[Saved data entries]
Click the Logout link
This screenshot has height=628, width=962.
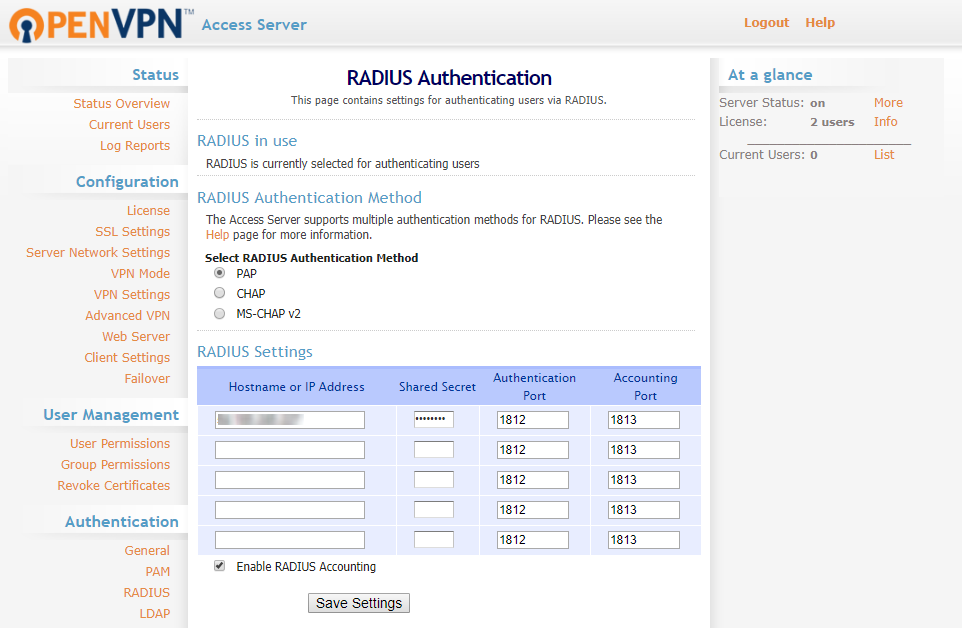(766, 22)
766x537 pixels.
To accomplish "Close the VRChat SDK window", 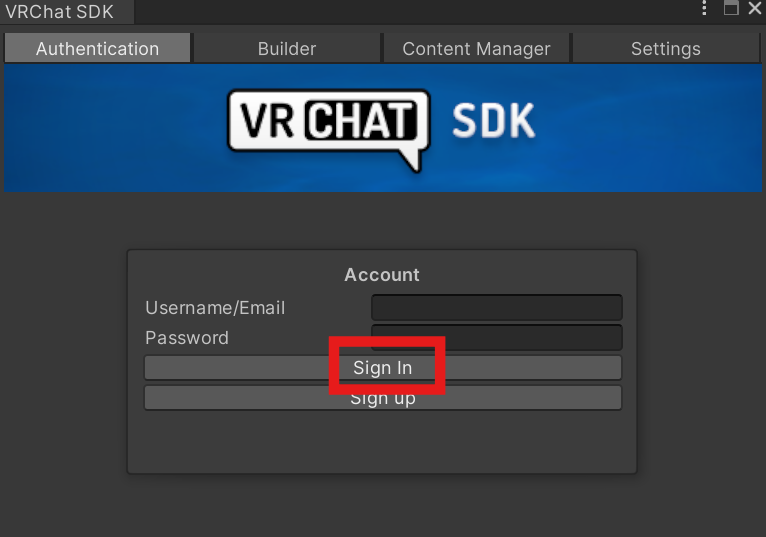I will [755, 8].
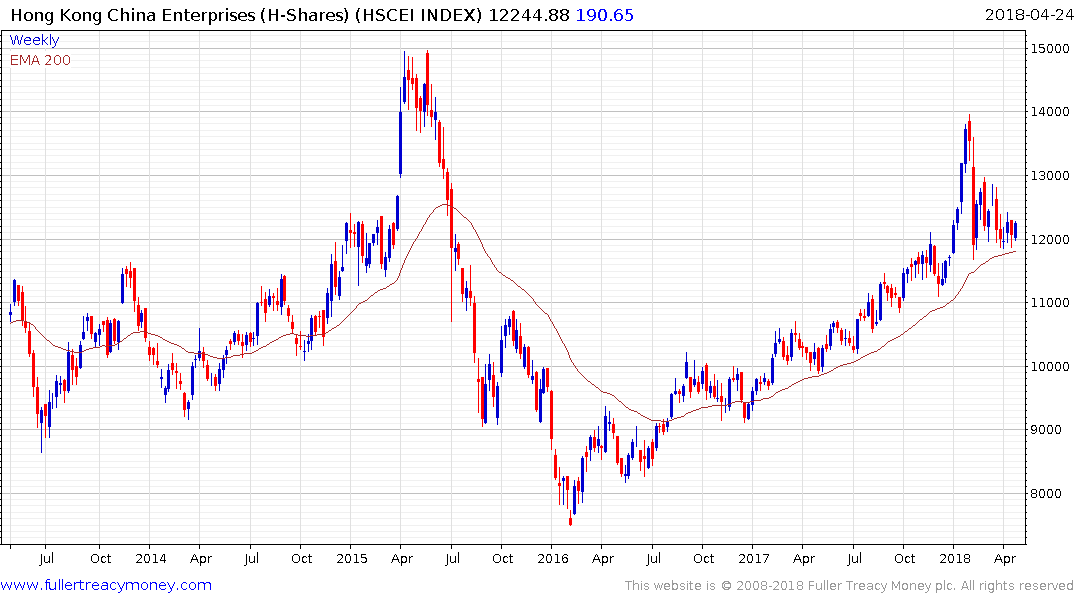Screen dimensions: 1075x600
Task: Click the 8000 price axis label
Action: tap(1046, 493)
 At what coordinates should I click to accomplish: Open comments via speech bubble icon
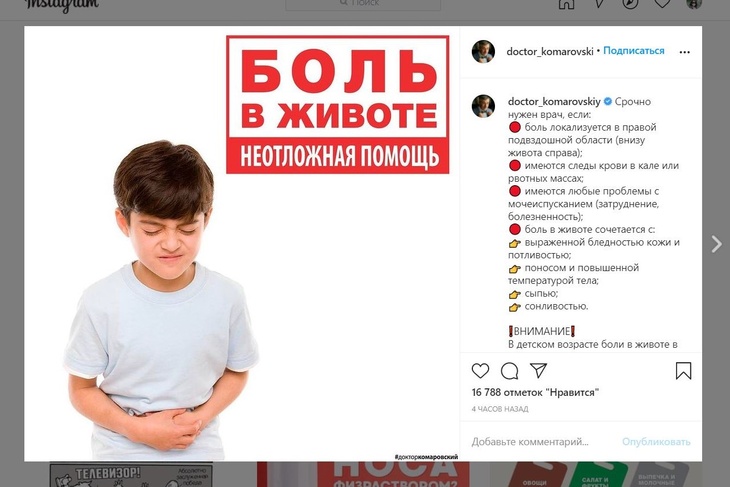[509, 371]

[Requirement] Leaving out the pictures, print exactly and only the lines from the one containing "At what coordinates" through the last line of the records.

[Your solution]
 At what coordinates should I click to accomplish: Open comments via speech bubble icon
[509, 371]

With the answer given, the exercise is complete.